**TEXT SECTION:**
<<<<
Remote Channels Overview
The desktop client ships bridges for five messaging platforms so the same agent can respond inside the apps your team already uses. This page covers what's shared across all five and where to go for per-platform setup.
What "bridging" means
A bridge is a long-running connection from Ghast Desktop to the messaging platform. When a mapped channel receives a message, the bridge:
- Forwards it into a Ghast conversation (creating one if needed).
- Runs the agent against it, with all the usual context (memories, skills, tools).
- Posts the agent's response back to the channel in the platform's native format.
The bridge is bidirectional, so reactions from you in the platform can also drive agent behaviour (e.g. a thumbs-up to confirm a draft).
What's shared across all bridges
| Mechanic | What it does |
|---|---|
| Channel mapping | Channels are only routed if you've mapped them in Settings → Channels. Unmapped messages are ignored. |
| Workspace binding | Each channel maps to one workspace. The agent runs in that workspace's context. |
| Voice I/O | Inbound voice is transcribed via Whisper; outbound replies can be synthesised via TTS. |
| Reactions | The agent uses emoji reactions for "received / working / done" to avoid spamming long replies. |
| Per-channel prompts | Each channel can have its own system prompt, persona, and default skill set. |
| Per-channel memory scope | Memories generated in a channel can be tagged with that channel's source for filtering. |
| Privileged actor | Group channels can have an explicit "allowed actor" list. Non-actors' messages are observed but don't trigger agent actions. |
The five platforms
| Platform | Auth | Best for |
|---|---|---|
| Telegram | Bot Token (BotFather) | DM and groups, voice messages, fast-iteration use |
| Discord | Bot Token + OAuth2 | Server channels, thread replies, embeds, role-based use |
| Slack | OAuth2 Bot | Workspace channels, Block Kit, threads, enterprise use |
| Feishu (Lark) | Enterprise app OAuth2 | Chinese / international enterprise teams using Feishu, card-based interactions |
| Personal-account QR login via the official Clawbot endpoint | China-focused workflows where the agent should respond as you in regular DMs and groups |
Each has its own setup page:
A typical flow
- You set up the platform side — a bot or app for Telegram / Discord / Slack / Feishu, or simply a QR scan from your phone for WeChat.
- In Ghast Desktop, Settings → Channels → [Platform] and paste the credentials.
- The bridge connects and lists available channels / chats.
- You map a specific channel to a workspace.
- You configure per-channel prompt and skills (optional).
- Messages start routing.
Approval flow
For sensitive actions — sending a long reply on your behalf, executing a tool that has side effects, replying to a non-actor's question in a group — the agent does not act blindly. The approval flow surfaces a confirmation card in the desktop client and waits for your call.
See Approval Flow for the model and what triggers it.
What bridges do not do
- They don't post to channels you haven't mapped.
- They don't archive your remote conversations into Ghast unless you map the channel.
- They don't reveal Ghast memories or wallet info to remote users.
- They don't run independently of the desktop client — if Ghast Desktop isn't running, the bridge isn't running.
>>>>
**GOAL OF THE EXERCISE:** Output a verbatim copy of part of the remote channels overview, beginning at the words "- Messages start" and stopping after the words "what triggers it.".

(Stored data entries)
<<<<
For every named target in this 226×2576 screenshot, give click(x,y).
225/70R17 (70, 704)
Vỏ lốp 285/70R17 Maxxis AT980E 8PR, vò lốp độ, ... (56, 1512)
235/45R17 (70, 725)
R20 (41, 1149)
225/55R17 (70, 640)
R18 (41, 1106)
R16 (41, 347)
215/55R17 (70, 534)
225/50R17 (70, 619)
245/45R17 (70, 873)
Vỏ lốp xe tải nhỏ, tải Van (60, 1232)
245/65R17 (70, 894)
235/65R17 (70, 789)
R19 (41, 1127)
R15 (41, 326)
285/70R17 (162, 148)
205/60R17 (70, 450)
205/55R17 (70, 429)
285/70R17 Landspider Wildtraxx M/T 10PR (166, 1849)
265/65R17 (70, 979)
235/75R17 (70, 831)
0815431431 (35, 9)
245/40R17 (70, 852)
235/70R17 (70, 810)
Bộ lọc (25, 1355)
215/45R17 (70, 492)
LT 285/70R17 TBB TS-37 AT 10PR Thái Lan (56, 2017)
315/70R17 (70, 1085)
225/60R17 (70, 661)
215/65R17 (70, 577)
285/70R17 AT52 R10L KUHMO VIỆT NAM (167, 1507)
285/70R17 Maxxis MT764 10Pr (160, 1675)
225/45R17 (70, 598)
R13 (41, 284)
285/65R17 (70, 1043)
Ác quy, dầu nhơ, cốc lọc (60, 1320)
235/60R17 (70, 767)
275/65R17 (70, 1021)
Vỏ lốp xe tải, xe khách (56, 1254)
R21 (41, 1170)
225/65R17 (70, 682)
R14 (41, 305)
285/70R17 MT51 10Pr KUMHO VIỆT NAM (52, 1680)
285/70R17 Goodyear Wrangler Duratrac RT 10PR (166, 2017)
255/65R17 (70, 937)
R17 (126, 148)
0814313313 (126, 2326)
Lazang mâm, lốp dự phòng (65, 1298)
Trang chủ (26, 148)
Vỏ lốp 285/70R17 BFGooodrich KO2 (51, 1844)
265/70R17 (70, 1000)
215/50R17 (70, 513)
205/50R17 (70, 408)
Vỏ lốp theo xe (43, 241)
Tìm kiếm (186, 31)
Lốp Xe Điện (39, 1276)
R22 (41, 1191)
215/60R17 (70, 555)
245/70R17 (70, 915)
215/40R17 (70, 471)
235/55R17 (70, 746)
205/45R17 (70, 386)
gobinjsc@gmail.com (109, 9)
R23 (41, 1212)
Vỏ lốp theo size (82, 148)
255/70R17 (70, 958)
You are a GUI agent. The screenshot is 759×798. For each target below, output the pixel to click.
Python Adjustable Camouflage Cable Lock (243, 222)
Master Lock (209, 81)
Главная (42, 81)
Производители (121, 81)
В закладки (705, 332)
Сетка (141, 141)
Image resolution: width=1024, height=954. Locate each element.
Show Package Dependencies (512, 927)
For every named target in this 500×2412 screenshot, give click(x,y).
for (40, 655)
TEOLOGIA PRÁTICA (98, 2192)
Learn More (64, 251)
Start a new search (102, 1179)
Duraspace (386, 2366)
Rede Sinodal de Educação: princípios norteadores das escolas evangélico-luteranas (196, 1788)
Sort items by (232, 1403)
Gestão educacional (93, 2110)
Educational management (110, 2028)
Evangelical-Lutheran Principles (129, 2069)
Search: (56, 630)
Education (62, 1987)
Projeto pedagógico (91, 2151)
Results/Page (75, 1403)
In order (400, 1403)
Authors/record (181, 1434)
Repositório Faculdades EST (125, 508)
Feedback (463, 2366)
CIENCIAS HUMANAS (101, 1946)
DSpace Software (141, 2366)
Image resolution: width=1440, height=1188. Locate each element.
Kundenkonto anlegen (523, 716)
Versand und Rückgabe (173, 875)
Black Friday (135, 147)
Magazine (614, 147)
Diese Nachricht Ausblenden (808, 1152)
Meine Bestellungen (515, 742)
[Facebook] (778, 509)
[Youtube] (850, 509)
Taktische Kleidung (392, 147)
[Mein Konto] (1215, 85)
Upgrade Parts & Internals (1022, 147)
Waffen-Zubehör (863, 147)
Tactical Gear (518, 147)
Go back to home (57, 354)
>>>>
**SOLVED EXERCISE:**
- Messages start routing.
Approval flow
For sensitive actions — sending a long reply on your behalf, executing a tool that has side effects, replying to a non-actor's question in a group — the agent does not act blindly. The approval flow surfaces a confirmation card in the desktop client and waits for your call.
See Approval Flow for the model and what triggers it.